それよりも、おれは、先程からの嘉代さんの様子に気を惹かれていた。――嘉代さんはじっと伏目がちに、横額をぴりぴりさしていた。実際に動いてるわけではないが、その緊張が見えるようなんだ。肥満してるというわけではないが、こういう商売をしている四十女の重量がこもってる横額のぴりぴりは、無視出来ないものを持っている。
古賀さんは、千代の手首を握った。口がゆがみ、眼尻が垂れ、肌がいやにだだ白い、白痴の彼女の手首を、握手するように握りしめてるのだ。

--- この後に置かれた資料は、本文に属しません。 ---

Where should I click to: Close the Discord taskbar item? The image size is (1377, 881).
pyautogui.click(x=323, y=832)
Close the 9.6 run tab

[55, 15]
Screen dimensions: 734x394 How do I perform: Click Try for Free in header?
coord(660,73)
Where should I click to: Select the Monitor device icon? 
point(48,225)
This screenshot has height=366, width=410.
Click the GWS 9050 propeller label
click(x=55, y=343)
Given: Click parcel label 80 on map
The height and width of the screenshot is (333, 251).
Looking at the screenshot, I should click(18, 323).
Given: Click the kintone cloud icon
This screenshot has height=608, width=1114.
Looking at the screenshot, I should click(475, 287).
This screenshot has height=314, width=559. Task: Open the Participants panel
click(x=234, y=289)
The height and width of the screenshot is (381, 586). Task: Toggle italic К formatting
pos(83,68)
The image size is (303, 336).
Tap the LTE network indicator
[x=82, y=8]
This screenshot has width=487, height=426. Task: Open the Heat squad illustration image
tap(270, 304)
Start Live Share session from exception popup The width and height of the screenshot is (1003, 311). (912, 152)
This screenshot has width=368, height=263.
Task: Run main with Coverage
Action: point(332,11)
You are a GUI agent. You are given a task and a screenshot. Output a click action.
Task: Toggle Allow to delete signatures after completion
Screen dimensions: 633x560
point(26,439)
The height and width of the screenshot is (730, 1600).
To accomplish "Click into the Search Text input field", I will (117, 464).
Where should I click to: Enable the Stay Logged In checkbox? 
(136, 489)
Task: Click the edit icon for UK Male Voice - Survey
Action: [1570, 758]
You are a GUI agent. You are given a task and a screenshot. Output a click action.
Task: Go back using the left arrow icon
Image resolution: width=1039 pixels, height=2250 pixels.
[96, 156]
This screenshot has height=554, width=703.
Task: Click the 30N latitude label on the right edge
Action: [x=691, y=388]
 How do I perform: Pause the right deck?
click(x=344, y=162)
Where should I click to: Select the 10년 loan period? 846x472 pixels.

「千代ちゃん、明日から病院に行こう。そしてほんとうに頭がはっきりしてから、戻ってくるんだ。叔母さんや叔父さんや、みんなで迎えに行くよ。」
彼は千代の手を引っ張って、その醜悪な娘を、膝に抱こうとしたらしかった。が手を離して、後ろに転げた。――おれにもよく分らないが、千代が、手首を取られてるその指先で、彼の皮膚を思いきり抓ったものらしい。